(Pixel coordinate grounding data)
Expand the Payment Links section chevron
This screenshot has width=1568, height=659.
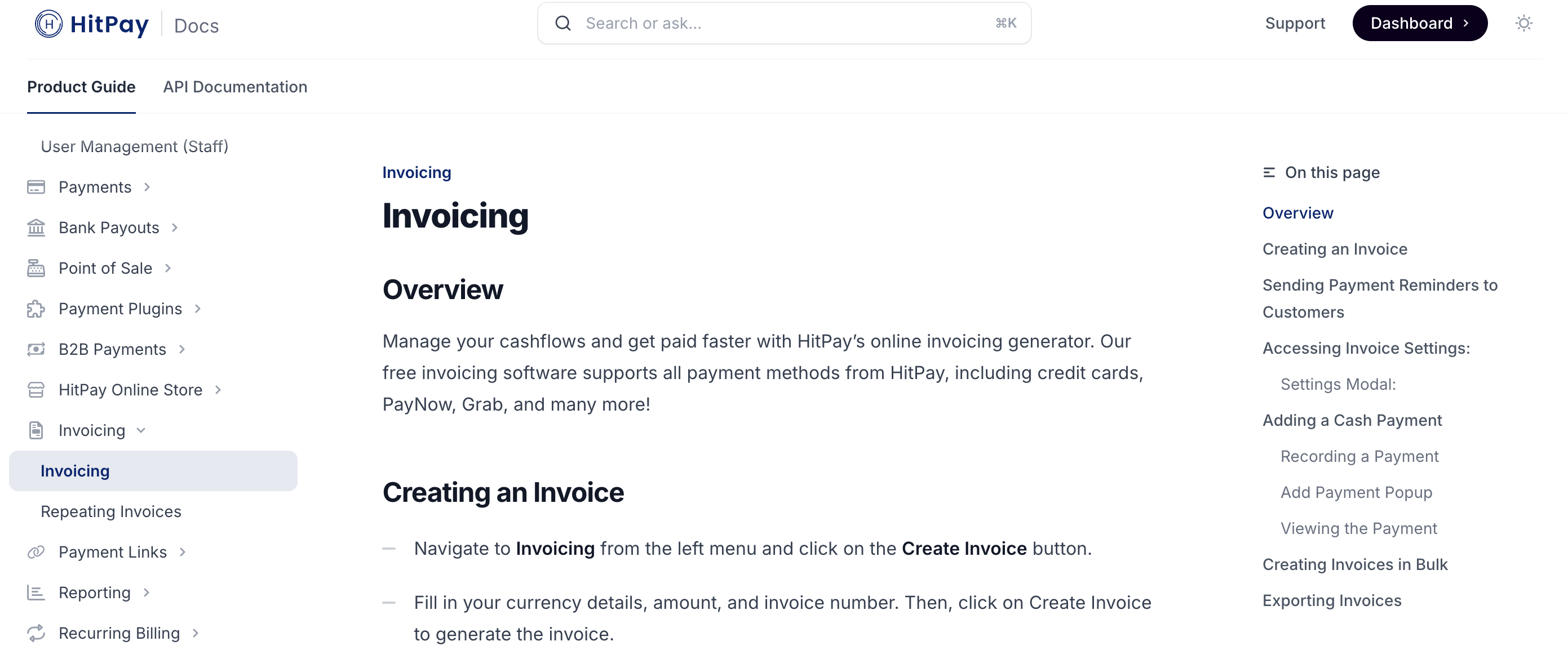182,552
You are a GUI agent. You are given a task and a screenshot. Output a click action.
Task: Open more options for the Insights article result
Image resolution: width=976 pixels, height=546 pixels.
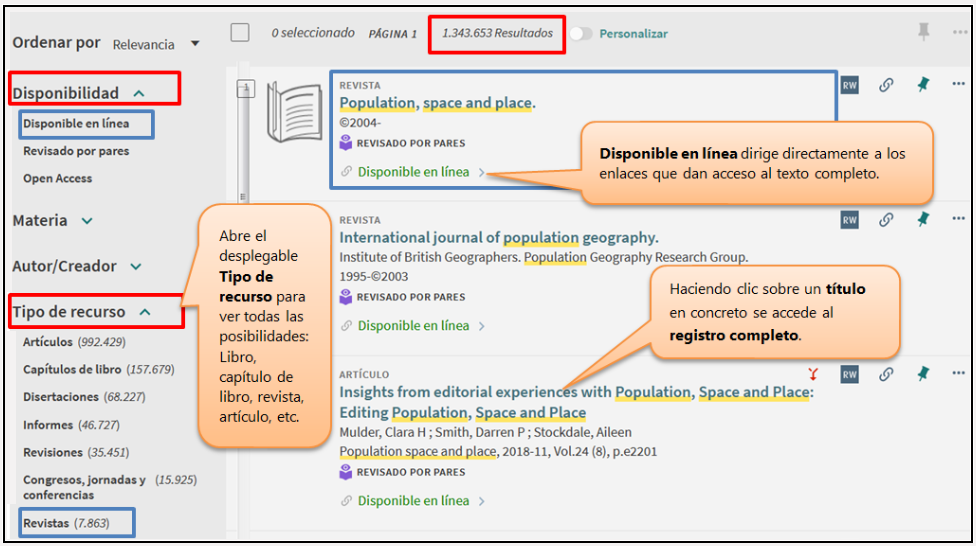[x=959, y=374]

▸ **PROMPT**
Repeat the data word for word; drop the pictures.

▸ **FINAL ANSWER**
Expand the Payment Links section chevron
This screenshot has width=1568, height=659.
182,552
You are a GUI agent. You are given a task and a screenshot. Output a click action.
Task: Open more options for the Insights article result
Image resolution: width=976 pixels, height=546 pixels.
[x=959, y=374]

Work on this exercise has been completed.